Não sei se isso era segredo, mas vou deixar claro aqui: não tenho afinidades para com meu pai. Não que eu odeie ele, ou desgoste, ou que venha a destratá-lo. O respeito pelo papel de pai que desempenhou: nunca faltou comida à mesa, na medida do possível, sempre tivemos tudo aquilo que queríamos durante nossa infância. Porém, acredito que a figura do pai não seja simplesmente no provimento material e financeiro na criação de uma criança, e sim muito além disso.
Não digo que faltou 'amor'. Sempre fui ensinado a dar boa noite, a jantar à mesa, a ter esses laços familiares que muitas famílias prezam tanto hoje em dia. Mas sabe quando faltavam palavras de carinho, de incentivo, de atenção? E que eu, com o passar dos anos, percebi que outros recebiam, vindos até dele mesmo, meu pai, para com os outros, mas não para com a minha pessoa?
Também fui vendo a figura ríspida, machista, racista, intolerante e ignorante em alguns assuntos que essa pessoa é. Figura de pai que muitas pessoas buscam ter como exemplo. E conforme o passar do tempo, e compreendendo o que significavam aquelas palavras carregadas de ignorância, ódio preconceituoso, tirei minhas próprias conclusões. Com mais argumentos, tentei argumentar. Em vão. Era como uma porta fechada, onde novas idéias não eram permitidas entrar.
Então vieram os choques. Abandonar a faculdade. Pedir demissão do emprego. Recomeçar, buscando um futuro melhor. Terminar um namoro que não estava dando certo. E abandonar novamente a faculdade, apostando no lado profissional. Não tive apoio, em nenhum momento, pelo contrário. Ficamos sem nos falar por meses. Nem um oi. Nem um boa noite. Nem um gesto. Éramos como estranhos apenas morando sob o mesmo teto.

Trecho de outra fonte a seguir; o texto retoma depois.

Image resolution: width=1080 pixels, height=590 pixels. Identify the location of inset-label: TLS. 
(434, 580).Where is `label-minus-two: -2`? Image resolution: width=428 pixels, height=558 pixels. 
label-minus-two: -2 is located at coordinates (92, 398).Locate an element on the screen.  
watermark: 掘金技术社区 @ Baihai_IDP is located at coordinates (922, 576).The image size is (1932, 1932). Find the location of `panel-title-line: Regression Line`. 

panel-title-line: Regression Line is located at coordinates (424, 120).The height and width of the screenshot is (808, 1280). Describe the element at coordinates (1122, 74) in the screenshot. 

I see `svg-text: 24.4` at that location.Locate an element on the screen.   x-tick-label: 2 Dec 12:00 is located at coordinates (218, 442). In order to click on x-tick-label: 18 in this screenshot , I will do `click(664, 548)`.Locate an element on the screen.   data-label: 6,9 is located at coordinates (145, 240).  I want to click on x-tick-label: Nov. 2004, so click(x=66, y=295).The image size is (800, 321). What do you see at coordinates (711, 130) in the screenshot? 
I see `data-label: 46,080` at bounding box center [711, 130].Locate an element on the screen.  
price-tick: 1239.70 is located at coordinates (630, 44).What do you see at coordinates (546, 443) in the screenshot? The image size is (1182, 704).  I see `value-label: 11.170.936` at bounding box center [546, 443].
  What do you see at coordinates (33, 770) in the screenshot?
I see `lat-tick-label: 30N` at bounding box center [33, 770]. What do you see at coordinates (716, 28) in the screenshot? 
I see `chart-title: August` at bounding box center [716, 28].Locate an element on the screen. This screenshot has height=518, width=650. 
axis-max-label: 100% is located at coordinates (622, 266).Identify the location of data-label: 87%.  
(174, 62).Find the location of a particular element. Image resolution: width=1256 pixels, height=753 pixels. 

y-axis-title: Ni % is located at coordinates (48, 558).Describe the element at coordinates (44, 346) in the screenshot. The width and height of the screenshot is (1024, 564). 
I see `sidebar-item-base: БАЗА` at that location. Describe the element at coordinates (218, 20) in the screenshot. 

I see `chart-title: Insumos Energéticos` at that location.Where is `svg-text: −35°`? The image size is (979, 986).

Não quero justificar meus defeitos, culpando pela falta da figura do pai que sinto que tive em minha vida. Pois não é recente essa falta de apoio, que em muitos momentos desejei ter. Mas algo que sei que podia ter sido melhor, caso tivesse tido apoio, é um bem claro: teria aprendido a receber elogios. Até hoje não sei, e quando recebo um, ao invés de continuar bem ou melhorar, pelo contrário, só pioro em relação ao elogio que recebi. E não é intencional.
Problemas pequenos se comparados aos de outras pessoas. Mas ainda assim são realidades e reminiscências dessa mente perturbada que escreve pela madrugada. Hoje não sinto falta da figura de pai, pois na marra aprendi muitas coisas que a vida teve que me ensinar, a duros tapas e duros golpes. Tampouco o culpo por nada do que fez, ou principalmente, deixou de fazer. Só não consigo, de verdade, sentir esse amor paterno. Tenho plena consciência de que não irei cuidar dele ao envelhecer. Não sinto esse laço familiar, pois este não foi criado e sustentado. Foi simplesmente jogado, como um manual explicando, onde você decora como faz, o faz, mas não entende, e espera que quando precisar, você ainda o saiba fazê-lo... só que as coisas mudam, avançam, e se não acompanhar, você fica pra trás.